* ASSIGNMENT *
Please filter the data down to the lines that include the word "computer" and copy them.

[Stored dataset items]
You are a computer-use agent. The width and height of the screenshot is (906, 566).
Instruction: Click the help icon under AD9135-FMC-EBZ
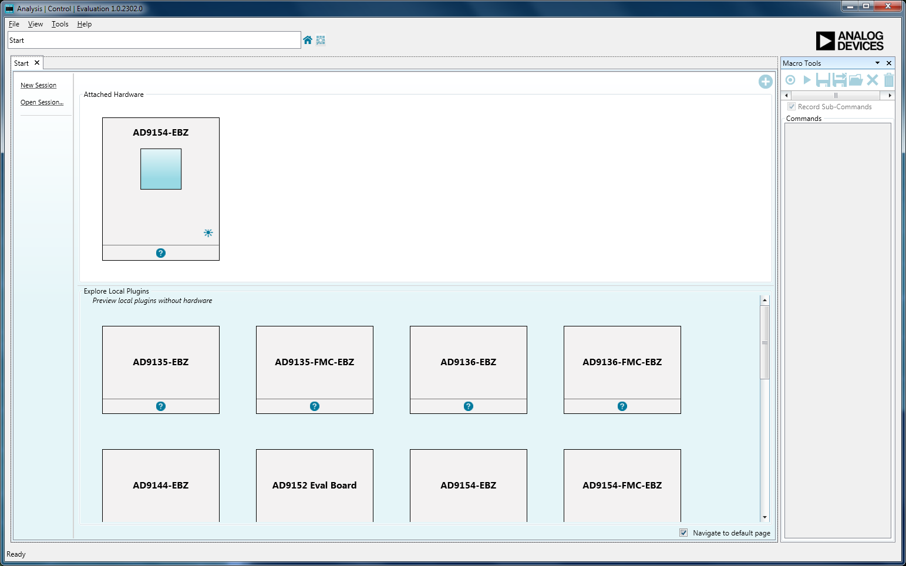315,406
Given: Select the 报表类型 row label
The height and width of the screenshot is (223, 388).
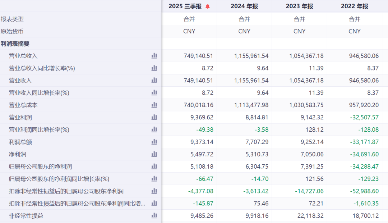Looking at the screenshot, I should tap(12, 19).
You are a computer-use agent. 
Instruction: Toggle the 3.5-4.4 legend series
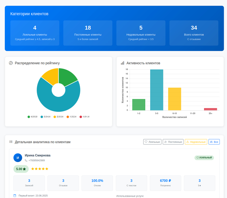(45, 117)
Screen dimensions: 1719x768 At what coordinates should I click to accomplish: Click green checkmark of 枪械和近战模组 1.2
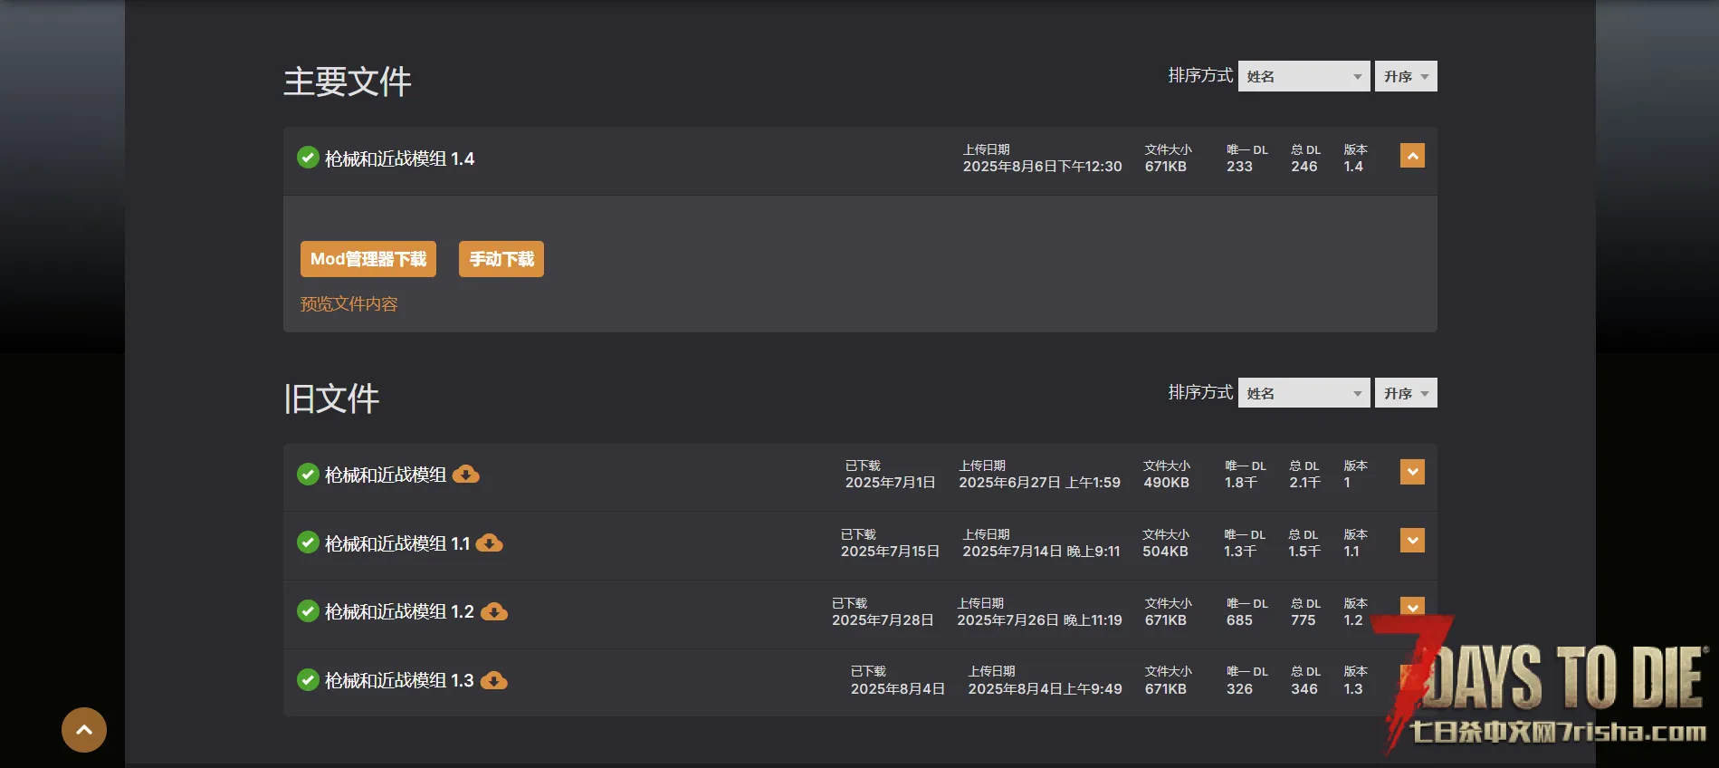[x=308, y=611]
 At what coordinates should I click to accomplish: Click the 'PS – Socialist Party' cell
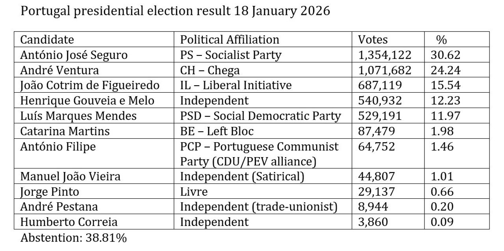(231, 55)
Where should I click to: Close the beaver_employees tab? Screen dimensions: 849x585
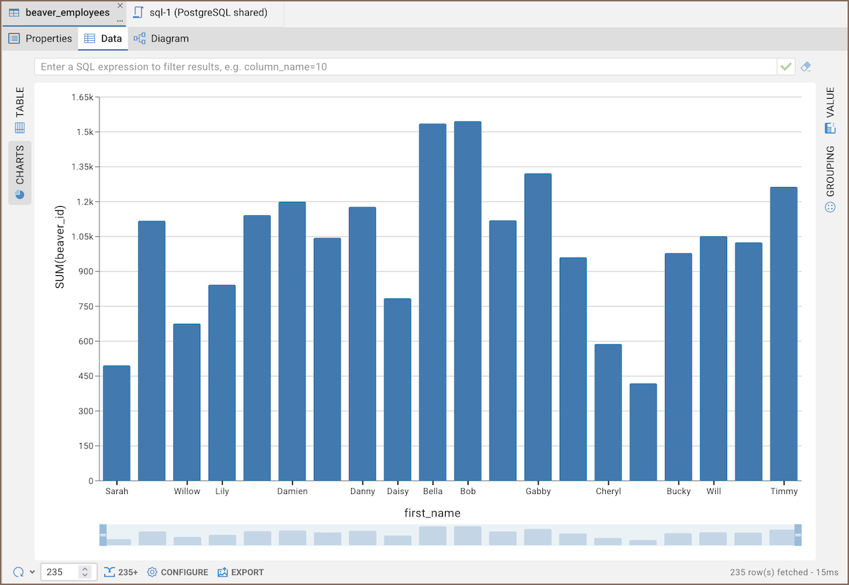[120, 6]
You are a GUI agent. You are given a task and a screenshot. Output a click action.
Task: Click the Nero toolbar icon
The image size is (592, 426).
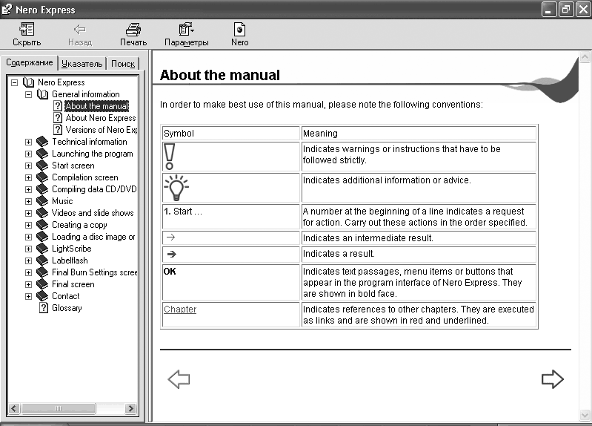[239, 34]
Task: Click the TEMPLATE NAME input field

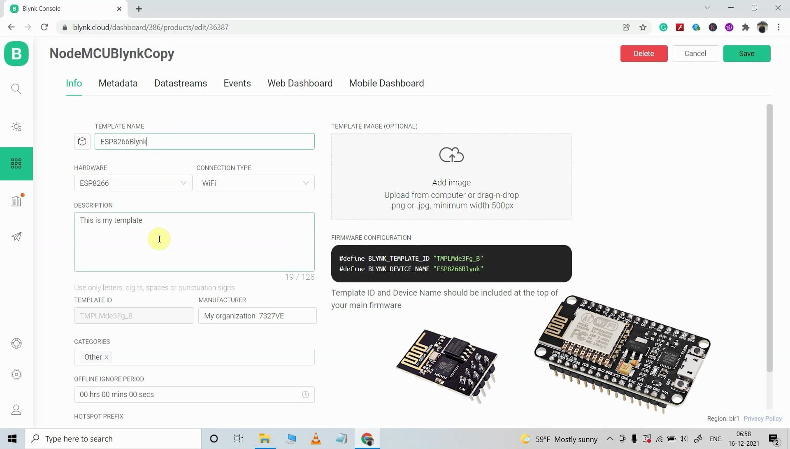Action: pos(204,141)
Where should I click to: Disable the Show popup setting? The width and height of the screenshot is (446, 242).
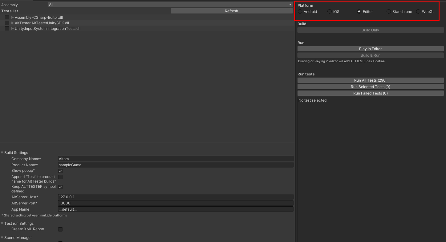[x=60, y=171]
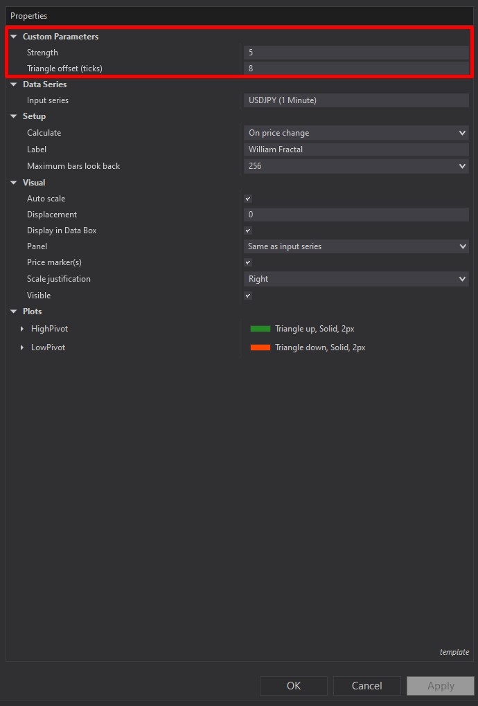Viewport: 478px width, 706px height.
Task: Toggle the Visible checkbox
Action: click(x=248, y=296)
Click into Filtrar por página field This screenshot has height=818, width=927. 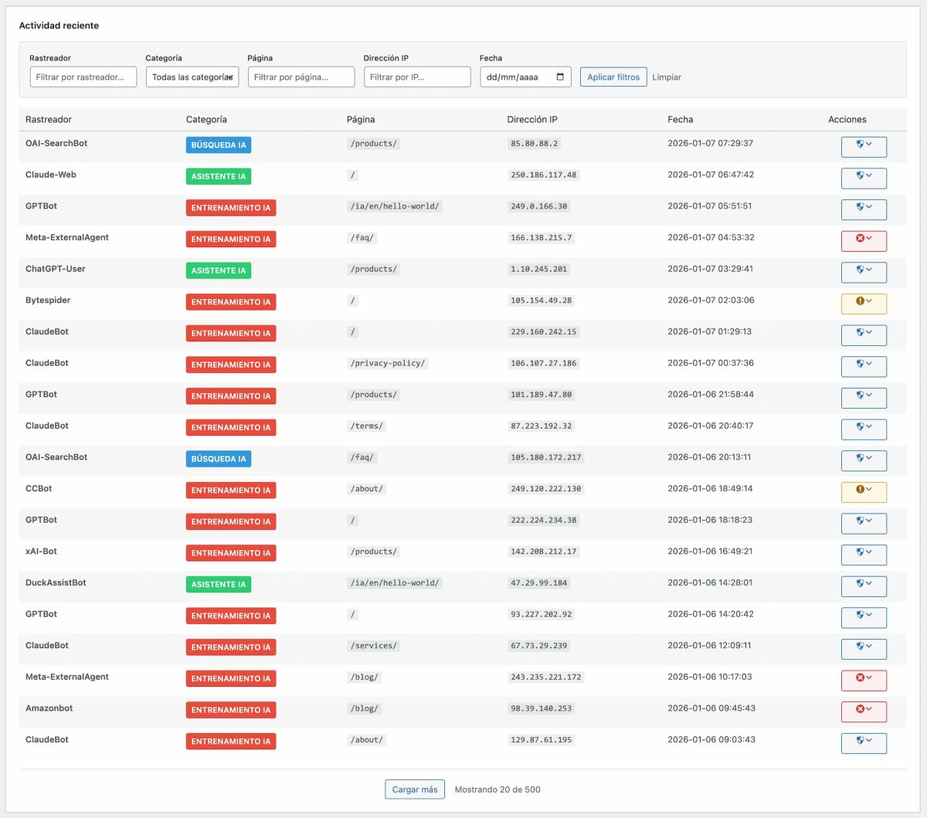click(301, 77)
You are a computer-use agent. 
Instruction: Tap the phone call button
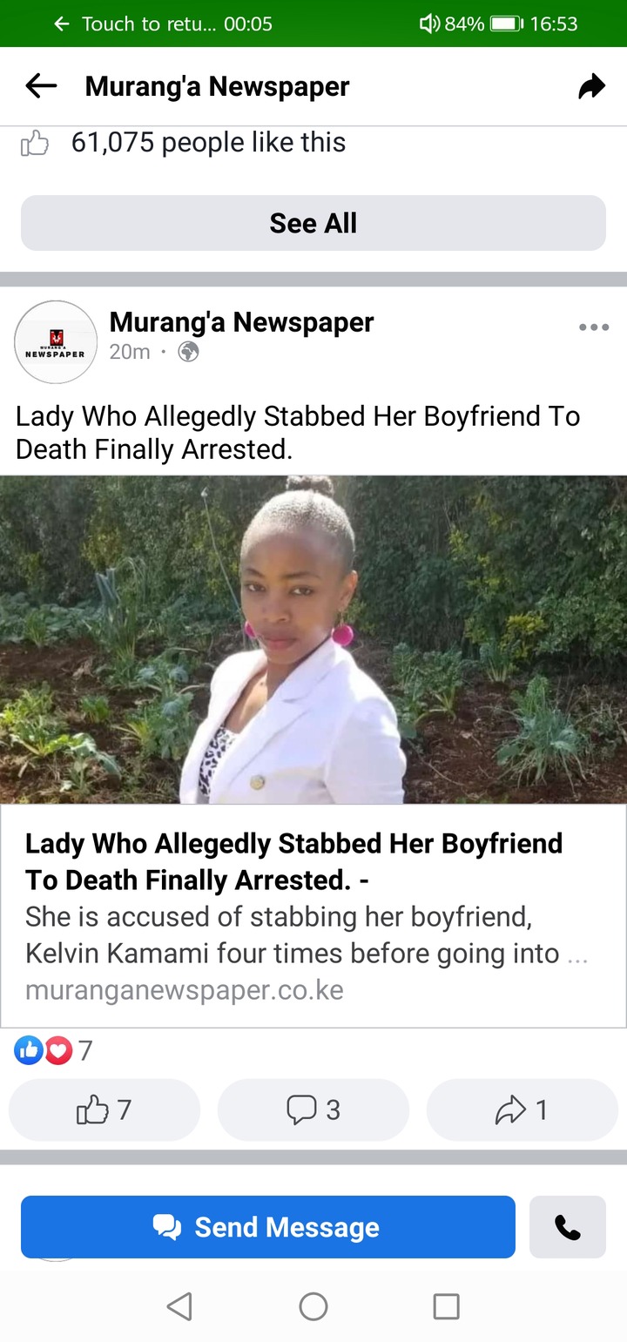[568, 1227]
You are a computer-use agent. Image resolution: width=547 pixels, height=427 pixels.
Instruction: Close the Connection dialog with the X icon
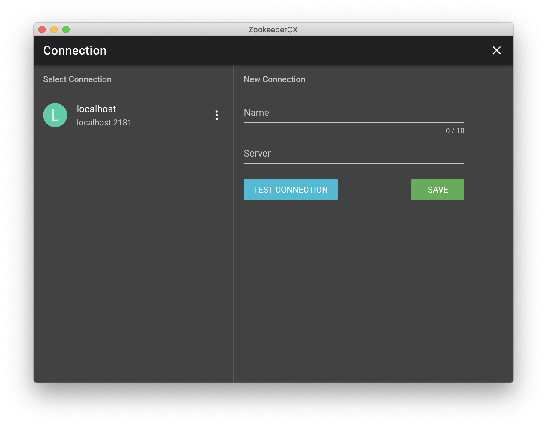[x=496, y=50]
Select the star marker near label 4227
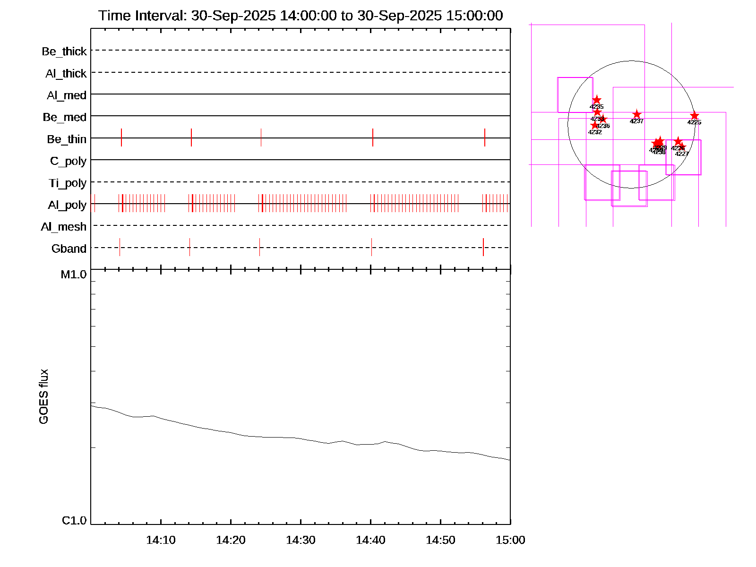 [x=682, y=146]
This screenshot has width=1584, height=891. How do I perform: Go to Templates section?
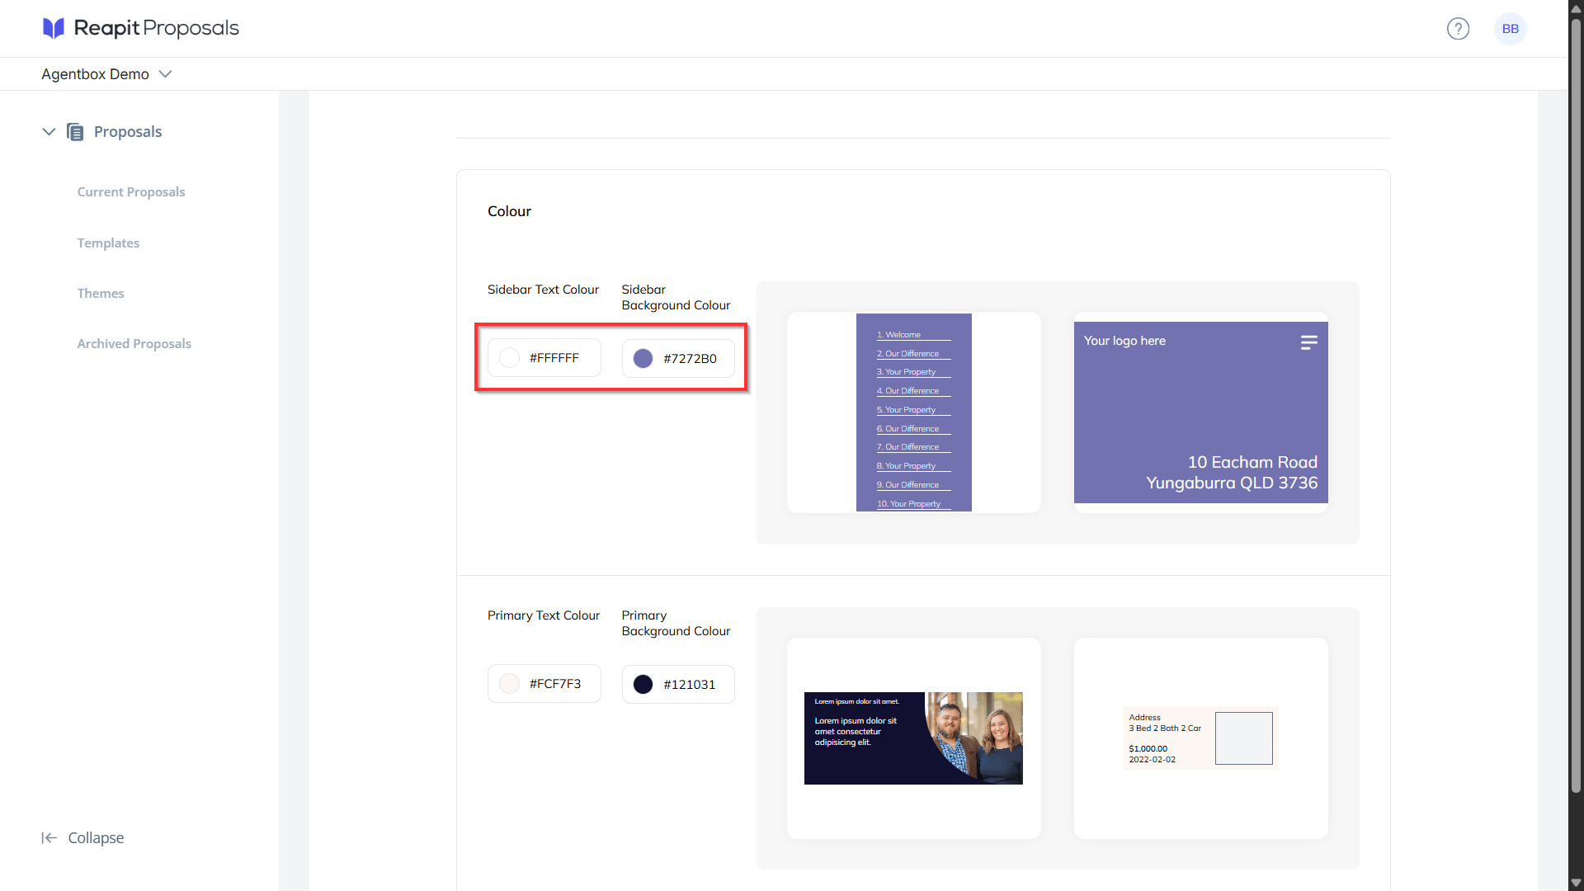point(108,243)
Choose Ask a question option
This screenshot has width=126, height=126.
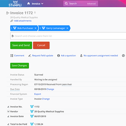point(68,55)
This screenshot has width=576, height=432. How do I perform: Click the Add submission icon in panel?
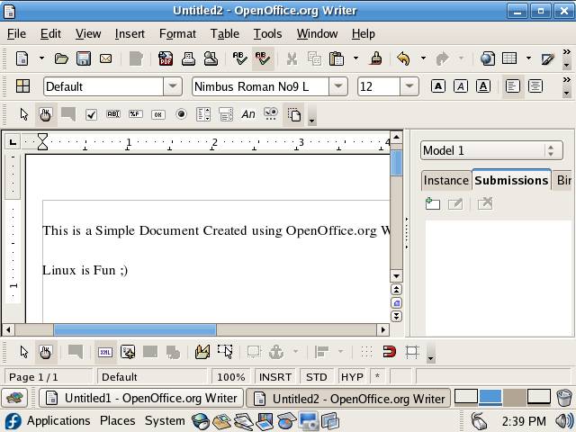coord(433,204)
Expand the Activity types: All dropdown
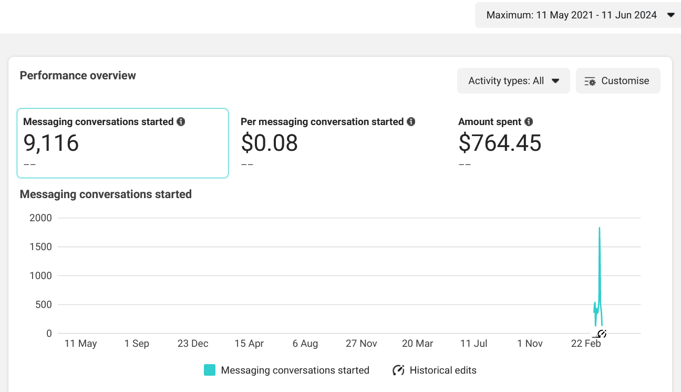 click(x=513, y=81)
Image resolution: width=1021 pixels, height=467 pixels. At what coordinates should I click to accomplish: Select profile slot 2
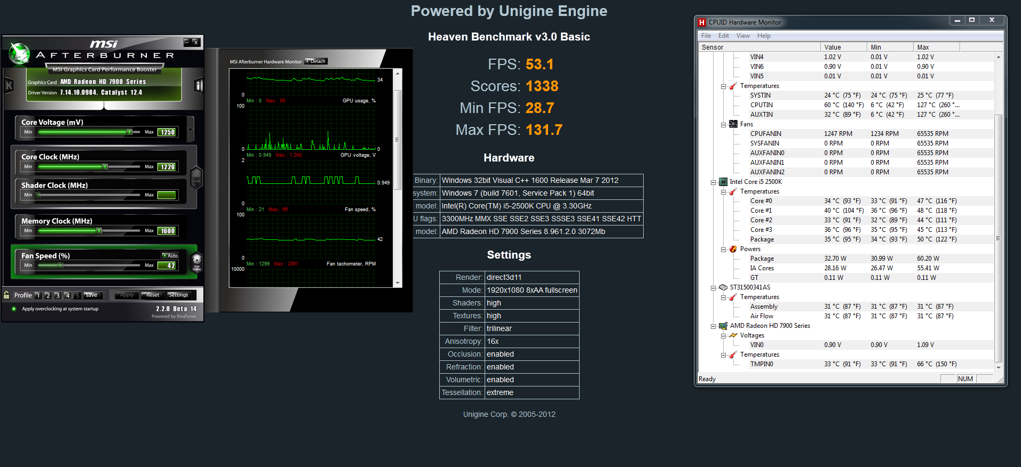point(48,295)
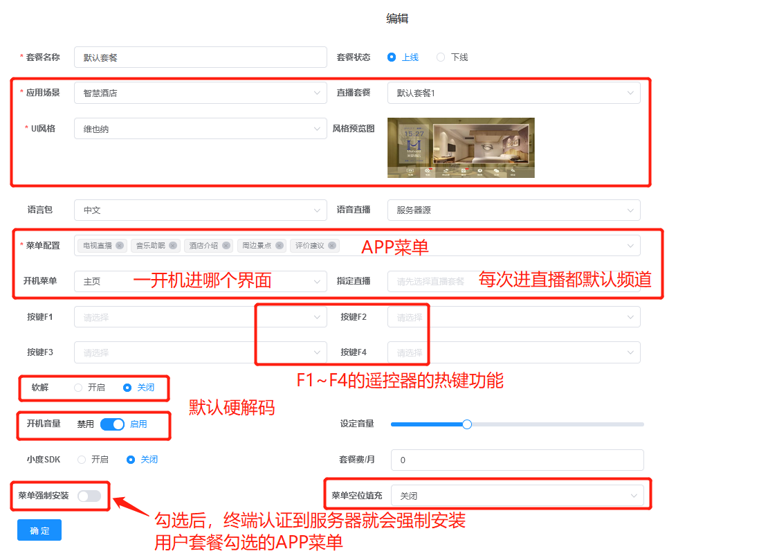Delete the 酒店介绍 tag via its x icon
The width and height of the screenshot is (759, 558).
(x=226, y=246)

* EXPECTED ANSWER *
You are a computer-use agent. The width and height of the screenshot is (906, 566).
You are a computer-use agent. 
You are a computer-use agent. 
You are a computer-use agent. Image resolution: width=547 pixels, height=427 pixels.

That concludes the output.